_Task_: Can you present everything in the records from the line containing "Click contract number WRIDDB/SQ/BRT/03/081-82" down to the line containing "[x=186, y=1389]", both included, as a numbered list without blank lines?

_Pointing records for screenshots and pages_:
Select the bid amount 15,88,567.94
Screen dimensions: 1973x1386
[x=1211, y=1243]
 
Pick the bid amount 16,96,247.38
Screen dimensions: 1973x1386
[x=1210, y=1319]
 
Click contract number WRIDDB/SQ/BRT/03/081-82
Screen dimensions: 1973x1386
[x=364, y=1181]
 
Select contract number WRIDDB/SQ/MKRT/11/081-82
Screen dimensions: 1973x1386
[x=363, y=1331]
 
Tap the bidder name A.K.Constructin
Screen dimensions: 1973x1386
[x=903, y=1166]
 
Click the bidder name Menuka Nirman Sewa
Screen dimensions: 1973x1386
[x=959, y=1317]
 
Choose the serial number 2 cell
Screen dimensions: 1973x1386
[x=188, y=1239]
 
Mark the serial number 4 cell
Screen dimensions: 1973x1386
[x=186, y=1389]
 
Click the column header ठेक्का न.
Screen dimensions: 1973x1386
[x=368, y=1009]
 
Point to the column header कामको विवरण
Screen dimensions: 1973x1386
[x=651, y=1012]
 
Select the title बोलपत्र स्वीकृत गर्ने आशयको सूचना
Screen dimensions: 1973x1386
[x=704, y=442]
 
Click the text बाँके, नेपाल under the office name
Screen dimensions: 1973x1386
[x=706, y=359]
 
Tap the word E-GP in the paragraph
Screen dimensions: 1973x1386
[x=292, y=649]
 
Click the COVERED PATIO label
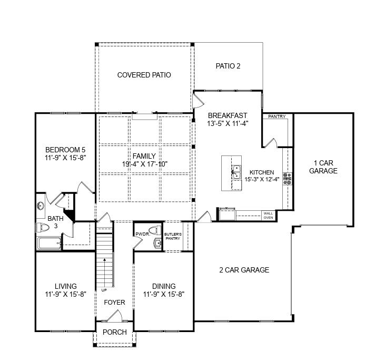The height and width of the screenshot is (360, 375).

_Final answer_:
1. Click contract number WRIDDB/SQ/BRT/03/081-82
2. Screen dimensions: 1973x1386
3. [x=364, y=1181]
4. Select contract number WRIDDB/SQ/MKRT/11/081-82
5. Screen dimensions: 1973x1386
6. [x=363, y=1331]
7. Tap the bidder name A.K.Constructin
8. Screen dimensions: 1973x1386
9. [x=903, y=1166]
10. Click the bidder name Menuka Nirman Sewa
11. Screen dimensions: 1973x1386
12. [x=959, y=1317]
13. Choose the serial number 2 cell
14. Screen dimensions: 1973x1386
15. [x=188, y=1239]
16. Mark the serial number 4 cell
17. Screen dimensions: 1973x1386
18. [x=186, y=1389]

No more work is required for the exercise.